My friend who is studying architecture has been using the site for her final thesis and we went to take some photos to accompany her work. Was amazed at the way this place has ended up. The way nature is completely retaking this place is amazing.

Bit of history:

In deepest south Liverpool, there is a garden where no one ever goes.(hmmm) Twenty years ago, it would have been full of people enjoying the views across the Mersey. In one summer alone more than 3.5m people flocked there to see its Japanese pagoda and wildlife gardens. But now it lies abandoned, with shopping trolleys half submerged in fishponds and piles of rubble in the main pavilion.

This isn’t a secret garden - when it opened in 1984 as Britain’s first garden festival, it was hailed as ‘a five month pageant of horticultural excellence and spectacular entertainment’. Even now it is passed every day by thousands of drivers travelling into Liverpool, who can still see many of the festival’s original sculptures and landscape features from the road. Yet few people have ventured inside the site for almost two decades, kept out by a rusting wire fence.

_DATA RECORDS_
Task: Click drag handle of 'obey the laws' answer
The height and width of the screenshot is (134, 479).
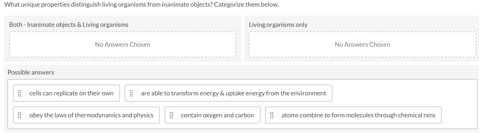Action: [x=20, y=115]
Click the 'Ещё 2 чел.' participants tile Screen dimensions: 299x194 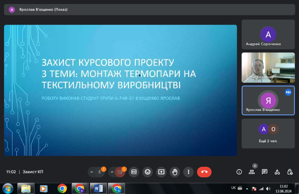(268, 133)
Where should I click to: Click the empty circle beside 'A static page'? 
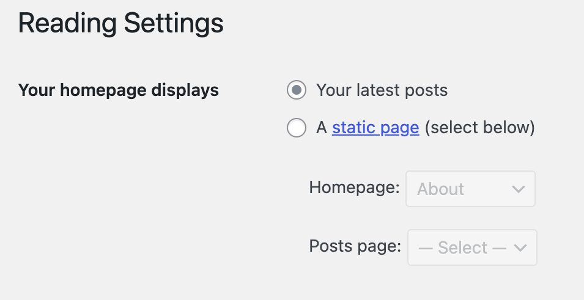coord(297,128)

_COMPLETE THE FOLLOWING_
1. According to the piece about the abandoned Liverpool garden, in what year did the site open as Britain's first garden festival?
2. Write what comes next in the piece about the abandoned Liverpool garden, picking up after its last sentence.

_TASK RESULTS_
1. 1984

2.
Of course, this is not how it was supposed to be. As one of five national garden festivals held during the 1980s and 1990s, the Liverpool event was supposed to act as a focus for regeneration and provide the setting for quality development in the future.

Based on the Bundesgartenschau, introduced in post-war Germany to bring war-damaged areas back into use, the concept was first mooted as a regeneration tool by former environment secretary Michael Heseltine in 1980. A programme of five festivals was devised, to be held biennially in Stoke-on-Trent, Glasgow, Gateshead, and Ebbw Vale, starting with the Liverpool international garden festival.

Each festival took a derelict piece of land, reclaimed it and turned it into green space for the event. While festivals only lived for one summer, it was hoped they would encourage investment and development long afterwards.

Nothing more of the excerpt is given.